***** Excerpted data
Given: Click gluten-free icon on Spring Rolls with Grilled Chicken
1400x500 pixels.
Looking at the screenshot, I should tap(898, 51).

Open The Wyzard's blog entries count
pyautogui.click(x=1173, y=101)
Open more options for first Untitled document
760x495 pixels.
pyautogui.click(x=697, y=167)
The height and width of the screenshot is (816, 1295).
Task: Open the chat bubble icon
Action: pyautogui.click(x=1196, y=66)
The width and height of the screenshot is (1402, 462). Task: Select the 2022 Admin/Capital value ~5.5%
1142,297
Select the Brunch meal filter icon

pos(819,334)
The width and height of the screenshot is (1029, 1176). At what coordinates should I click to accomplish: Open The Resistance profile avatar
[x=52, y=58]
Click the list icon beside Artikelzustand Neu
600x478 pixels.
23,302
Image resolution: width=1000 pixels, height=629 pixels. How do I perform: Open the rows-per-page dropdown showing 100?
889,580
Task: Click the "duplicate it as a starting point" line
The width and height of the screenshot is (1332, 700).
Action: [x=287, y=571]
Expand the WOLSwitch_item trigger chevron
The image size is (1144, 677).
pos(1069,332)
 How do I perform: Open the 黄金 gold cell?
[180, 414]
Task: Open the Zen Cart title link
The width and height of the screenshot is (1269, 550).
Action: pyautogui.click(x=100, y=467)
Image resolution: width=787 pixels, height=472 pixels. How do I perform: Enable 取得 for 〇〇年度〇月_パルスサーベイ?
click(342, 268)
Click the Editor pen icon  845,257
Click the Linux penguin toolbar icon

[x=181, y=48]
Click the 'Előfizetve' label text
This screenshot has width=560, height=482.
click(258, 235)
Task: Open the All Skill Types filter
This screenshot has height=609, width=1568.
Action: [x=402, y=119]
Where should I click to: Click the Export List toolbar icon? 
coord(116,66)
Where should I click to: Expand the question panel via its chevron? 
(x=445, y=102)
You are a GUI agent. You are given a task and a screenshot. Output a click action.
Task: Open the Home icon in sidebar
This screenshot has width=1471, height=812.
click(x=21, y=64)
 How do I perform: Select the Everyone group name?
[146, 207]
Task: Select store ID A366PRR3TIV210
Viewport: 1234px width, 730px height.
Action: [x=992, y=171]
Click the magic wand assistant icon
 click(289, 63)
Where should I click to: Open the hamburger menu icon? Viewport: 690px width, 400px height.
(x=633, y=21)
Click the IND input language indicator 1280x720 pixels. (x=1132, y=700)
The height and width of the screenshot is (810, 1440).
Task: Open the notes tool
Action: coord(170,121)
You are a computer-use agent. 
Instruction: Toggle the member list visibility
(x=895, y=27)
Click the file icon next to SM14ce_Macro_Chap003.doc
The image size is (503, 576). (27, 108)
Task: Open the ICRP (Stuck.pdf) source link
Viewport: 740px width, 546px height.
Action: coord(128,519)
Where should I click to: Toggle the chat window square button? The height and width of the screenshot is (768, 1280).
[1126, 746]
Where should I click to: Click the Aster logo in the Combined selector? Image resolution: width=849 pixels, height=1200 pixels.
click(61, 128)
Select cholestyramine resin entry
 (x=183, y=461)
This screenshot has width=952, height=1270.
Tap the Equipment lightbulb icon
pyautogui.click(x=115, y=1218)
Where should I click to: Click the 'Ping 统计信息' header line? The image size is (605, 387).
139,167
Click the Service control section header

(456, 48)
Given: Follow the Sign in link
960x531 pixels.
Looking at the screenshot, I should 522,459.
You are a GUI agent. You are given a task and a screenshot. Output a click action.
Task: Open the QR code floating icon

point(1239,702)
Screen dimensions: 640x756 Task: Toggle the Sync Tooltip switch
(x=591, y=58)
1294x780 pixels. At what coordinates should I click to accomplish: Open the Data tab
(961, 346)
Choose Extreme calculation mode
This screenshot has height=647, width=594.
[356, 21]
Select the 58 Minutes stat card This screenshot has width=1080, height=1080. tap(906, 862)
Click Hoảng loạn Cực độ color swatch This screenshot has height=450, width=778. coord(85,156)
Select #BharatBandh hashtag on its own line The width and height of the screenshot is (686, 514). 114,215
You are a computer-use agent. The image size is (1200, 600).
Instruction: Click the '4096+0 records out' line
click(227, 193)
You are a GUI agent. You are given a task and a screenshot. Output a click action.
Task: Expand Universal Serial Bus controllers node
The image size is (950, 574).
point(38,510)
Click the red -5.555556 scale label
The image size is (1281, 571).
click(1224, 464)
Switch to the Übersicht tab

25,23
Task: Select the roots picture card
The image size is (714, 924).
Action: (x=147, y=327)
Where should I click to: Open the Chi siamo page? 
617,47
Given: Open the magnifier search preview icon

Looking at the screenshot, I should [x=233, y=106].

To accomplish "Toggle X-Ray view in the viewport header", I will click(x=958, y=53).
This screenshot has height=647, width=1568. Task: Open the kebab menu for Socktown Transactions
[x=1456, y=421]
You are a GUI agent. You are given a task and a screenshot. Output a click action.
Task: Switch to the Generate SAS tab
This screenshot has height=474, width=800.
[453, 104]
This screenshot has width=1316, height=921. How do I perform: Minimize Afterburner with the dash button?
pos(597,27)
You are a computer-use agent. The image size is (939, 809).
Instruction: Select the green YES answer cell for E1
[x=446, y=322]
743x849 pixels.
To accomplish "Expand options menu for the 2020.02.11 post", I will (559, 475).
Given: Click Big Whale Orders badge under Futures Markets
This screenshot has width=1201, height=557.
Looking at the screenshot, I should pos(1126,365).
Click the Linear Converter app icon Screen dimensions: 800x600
**********
Could each line above be retyped exactly?

Given: Click gluten-free icon on Spring Rolls with Grilled Chicken
1400x500 pixels.
Looking at the screenshot, I should tap(898, 51).

Open The Wyzard's blog entries count
pyautogui.click(x=1173, y=101)
Open more options for first Untitled document
760x495 pixels.
pyautogui.click(x=697, y=167)
The height and width of the screenshot is (816, 1295).
Task: Open the chat bubble icon
Action: pyautogui.click(x=1196, y=66)
The width and height of the screenshot is (1402, 462). Task: Select the 2022 Admin/Capital value ~5.5%
1142,297
Select the Brunch meal filter icon

pos(819,334)
The width and height of the screenshot is (1029, 1176). At what coordinates should I click to accomplish: Open The Resistance profile avatar
[x=52, y=58]
Click the list icon beside Artikelzustand Neu
600x478 pixels.
23,302
Image resolution: width=1000 pixels, height=629 pixels. How do I perform: Open the rows-per-page dropdown showing 100?
889,580
Task: Click the "duplicate it as a starting point" line
The width and height of the screenshot is (1332, 700).
Action: [x=287, y=571]
Expand the WOLSwitch_item trigger chevron
The image size is (1144, 677).
pos(1069,332)
 How do I perform: Open the 黄金 gold cell?
[180, 414]
Task: Open the Zen Cart title link
The width and height of the screenshot is (1269, 550).
Action: pyautogui.click(x=100, y=467)
Image resolution: width=787 pixels, height=472 pixels. How do I perform: Enable 取得 for 〇〇年度〇月_パルスサーベイ?
click(342, 268)
Click the Editor pen icon  845,257
Click the Linux penguin toolbar icon

[x=181, y=48]
Click the 'Előfizetve' label text
This screenshot has width=560, height=482.
click(258, 235)
Task: Open the All Skill Types filter
This screenshot has height=609, width=1568.
Action: [x=402, y=119]
Where should I click to: Click the Export List toolbar icon? 
coord(116,66)
Where should I click to: Expand the question panel via its chevron? 
(x=445, y=102)
You are a GUI agent. You are given a task and a screenshot. Output a click action.
Task: Open the Home icon in sidebar
This screenshot has width=1471, height=812.
click(x=21, y=64)
 How do I perform: Select the Everyone group name?
[146, 207]
Task: Select store ID A366PRR3TIV210
Viewport: 1234px width, 730px height.
Action: [x=992, y=171]
Click the magic wand assistant icon
 click(289, 63)
Where should I click to: Open the hamburger menu icon? Viewport: 690px width, 400px height.
(x=633, y=21)
Click the IND input language indicator 1280x720 pixels. (x=1132, y=700)
The height and width of the screenshot is (810, 1440).
Task: Open the notes tool
Action: coord(170,121)
You are a computer-use agent. 
Instruction: Toggle the member list visibility
(x=895, y=27)
Click the file icon next to SM14ce_Macro_Chap003.doc
The image size is (503, 576). (27, 108)
Task: Open the ICRP (Stuck.pdf) source link
Viewport: 740px width, 546px height.
Action: coord(128,519)
Where should I click to: Toggle the chat window square button? The height and width of the screenshot is (768, 1280).
[1126, 746]
Where should I click to: Click the Aster logo in the Combined selector? Image resolution: width=849 pixels, height=1200 pixels.
click(61, 128)
Select cholestyramine resin entry
 (x=183, y=461)
This screenshot has width=952, height=1270.
Tap the Equipment lightbulb icon
pyautogui.click(x=115, y=1218)
Where should I click to: Click the 'Ping 统计信息' header line? The image size is (605, 387).
139,167
Click the Service control section header

(456, 48)
Given: Follow the Sign in link
960x531 pixels.
Looking at the screenshot, I should 522,459.
You are a GUI agent. You are given a task and a screenshot. Output a click action.
Task: Open the QR code floating icon

point(1239,702)
Screen dimensions: 640x756 Task: Toggle the Sync Tooltip switch
(x=591, y=58)
1294x780 pixels. At what coordinates should I click to accomplish: Open the Data tab
(961, 346)
Choose Extreme calculation mode
This screenshot has height=647, width=594.
[356, 21]
Select the 58 Minutes stat card This screenshot has width=1080, height=1080. tap(906, 862)
Click Hoảng loạn Cực độ color swatch This screenshot has height=450, width=778. coord(85,156)
Select #BharatBandh hashtag on its own line The width and height of the screenshot is (686, 514). 114,215
You are a computer-use agent. The image size is (1200, 600).
Instruction: Click the '4096+0 records out' line
click(227, 193)
You are a GUI agent. You are given a task and a screenshot. Output a click action.
Task: Expand Universal Serial Bus controllers node
The image size is (950, 574).
point(38,510)
Click the red -5.555556 scale label
The image size is (1281, 571).
click(1224, 464)
Switch to the Übersicht tab

25,23
Task: Select the roots picture card
The image size is (714, 924).
Action: (x=147, y=327)
Where should I click to: Open the Chi siamo page? 
617,47
Given: Open the magnifier search preview icon

Looking at the screenshot, I should [x=233, y=106].

To accomplish "Toggle X-Ray view in the viewport header", I will click(x=958, y=53).
This screenshot has height=647, width=1568. Task: Open the kebab menu for Socktown Transactions
[x=1456, y=421]
You are a GUI agent. You are given a task and a screenshot. Output a click action.
Task: Switch to the Generate SAS tab
This screenshot has height=474, width=800.
[453, 104]
This screenshot has width=1316, height=921. How do I perform: Minimize Afterburner with the dash button?
pos(597,27)
You are a computer-use agent. The image size is (939, 809).
Instruction: Select the green YES answer cell for E1
[x=446, y=322]
743x849 pixels.
To accomplish "Expand options menu for the 2020.02.11 post", I will (559, 475).
Given: Click Big Whale Orders badge under Futures Markets
This screenshot has width=1201, height=557.
Looking at the screenshot, I should pos(1126,365).
Click the Linear Converter app icon Screen dimensions: 800x600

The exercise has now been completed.